Four Journeys is a film that anybody can relate to. The film revolves around the fact that the filmmaker himself was an illegal second child in China. He’s going back home from the Netherlands to China to rebuild a sense of family. I believe this feeling of being illegitimate, of being the extra one, is a universal experience. And there is something about the film language that stood out.
There are filmmakers, not many of them in the world, whose language is actually film language. They usually do not know how to describe the film or write about it as well as they make it. The way he knits the political history and his political positions into the film, into the family narrative, is so organic. This reminds me of Agnes Varda where you watch a film and you don’t feel this is great craftsmanship. this is the filmmaker just speaking to you.
What do you make of the mood of the international documentary industry right now?

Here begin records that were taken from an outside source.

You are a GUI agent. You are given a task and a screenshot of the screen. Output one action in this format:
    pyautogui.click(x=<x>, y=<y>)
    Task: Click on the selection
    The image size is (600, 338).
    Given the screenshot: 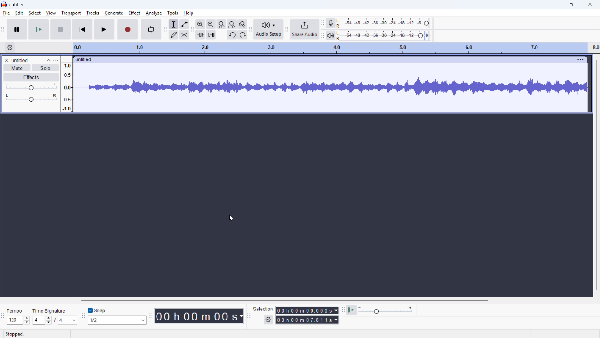 What is the action you would take?
    pyautogui.click(x=263, y=308)
    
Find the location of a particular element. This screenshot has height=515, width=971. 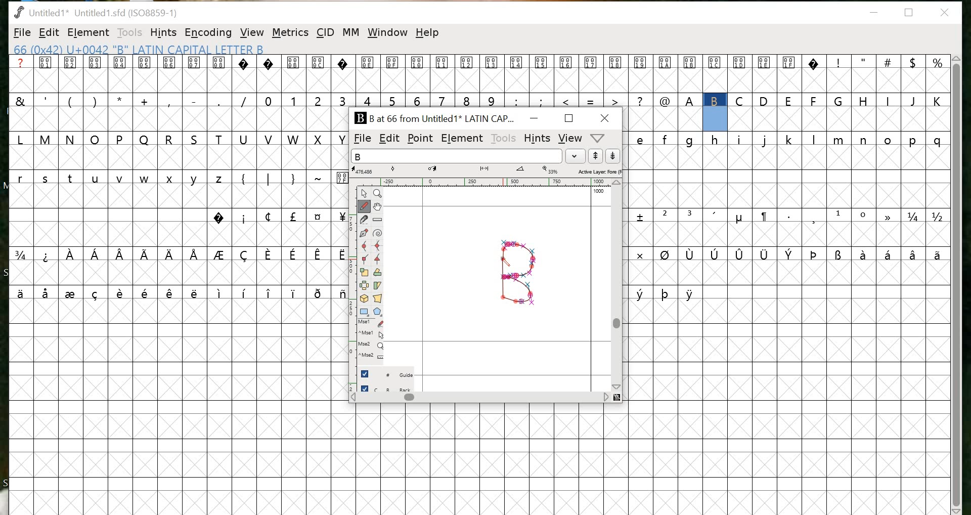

Many [companies] are trying to polish their line-ups or to pick more films…I think this is a good choice at this moment, that we all try to push this high standard
However, we know that the economy of film is severely hit. It is, I am afraid, leading a bit to what I fear the most for film, which is playing it safer than before. Whether on the side of festivals, sales agents, or exhibitors and buyers, it seems like everybody is trying to play it safe and make up for the lost money.
However, filmmakers are not. They are trying to be themselves and to make works that will not necessarily fit the paradigm of the market. I think this will lead to a great clash when we again have great cinema being left out by the market.
You’ve talked about trying to move away from an obsession only with feature films. How does this year’s IDFA address that?
The market is very conventional in the sense everybody thinks they know exactly what will work. To me, there is something about celebrating Artavazd Pelechian [the Armenian director who will receive a lifetime achievement award] whose classic masterpiece The Seasons of. The Year is 28 minutes [in length]. As opposed to another film we are celebrating, Johan van der Keuken’s Amsterdam Global Village which is over four hours. To me, this industrialisation which makes 90 minutes such a sacred number is kind of ridiculous if not redundant. It creates so much fakeness in the appreciation of film. It’s our role as a festival to encourage opening one’s mind.
The festival has introduced an IDFA Queer Day this year. Is there a sense that LGBTQ+ work has been under-represented until now?
For years and years, IDFA has been trying to make a political statement that we stand by LGBTQ+ rights and filmmakers. What we see is so many more good films being made on LGBTQ+ experiences than ever before. This leads me to say that this stops being about films from a minority demanding its rights.
The number, quality and diversity of LGBTQ+ films that we watched and selected this year tells me it is also about a new human social era where queerness is part of the zeitgeist. This is beyond us making a political statement. This is a wave of good filmmaking.